E non è tutto: saranno analizzati i profili genetici anche dei carabinieri intervenuti per primi sulla scena, tra cui Gennaro Cassese, Marco Pizzamiglio, Giancarlo Sangiuliano e Marco Ballardini. Un’operazione complessa, che richiederà probabilmente nuovi prelievi e, se necessario, il ricorso a prelievi coattivi autorizzati dal giudice. Lo scopo è escludere contaminazioni, ma anche evitare che eventuali tracce anomale restino senza paternità.

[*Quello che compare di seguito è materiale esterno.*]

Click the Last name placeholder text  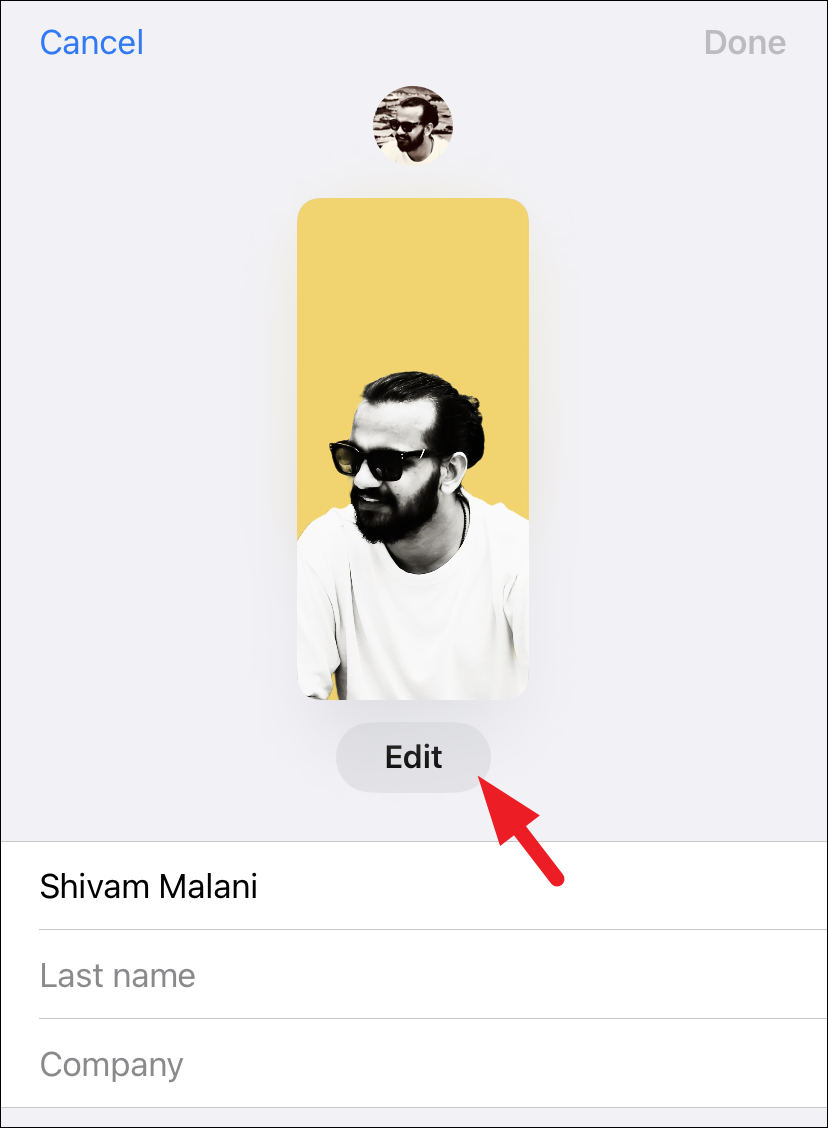pos(117,975)
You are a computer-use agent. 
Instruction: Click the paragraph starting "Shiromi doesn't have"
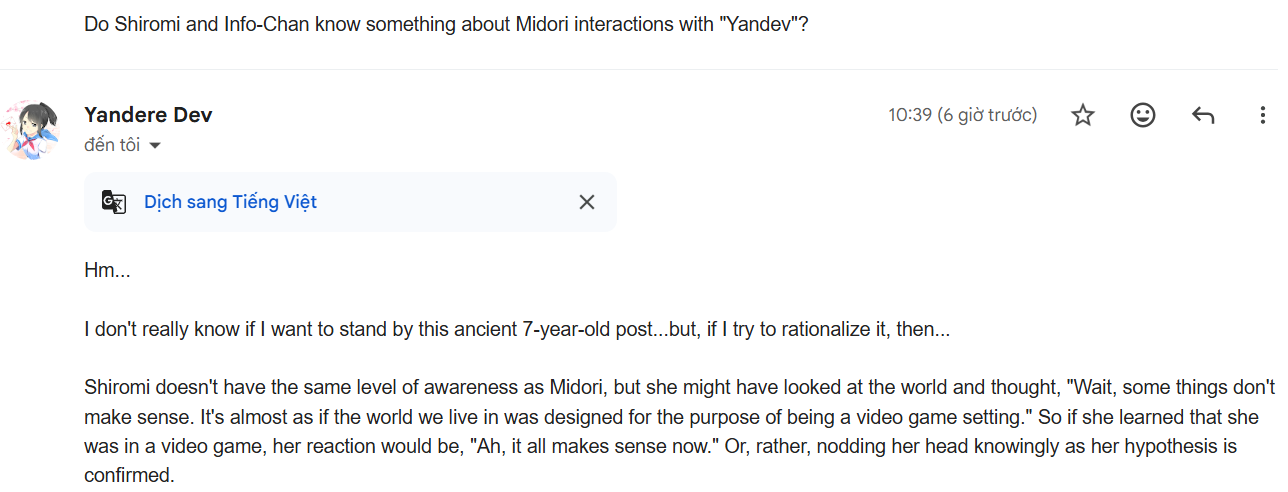600,387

La posta in gioco: riscrivere il delitto

L’ultimo quesito non è tecnico, ma implicito: che strada prenderà l’inchiesta dopo le risposte della scienza?. L’appuntamento è fissato per il 24 ottobre, data in cui i periti dovranno riferire le loro conclusioni. Ma molto potrebbe accadere anche prima. La Procura di Pavia punta a verificare la tenuta della condanna a Stasi, ma soprattutto a capire se la pista Sempio possa diventare — con basi scientifiche — una nuova verità processuale.

È una sfida delicatissima, che si muove sul confine tra diritto e biologia, tra ciò che può essere dimostrato e ciò che è stato detto. In ballo non c’è solo la libertà di un uomo già condannato, ma anche la possibilità di correggere un errore giudiziario, o di sconfessare una pista alternativa. A vent’anni dal delitto, il caso Poggi si presenta di nuovo davanti alla giustizia. Ma stavolta, a guidare il processo, saranno le tracce rimaste nel silenzio.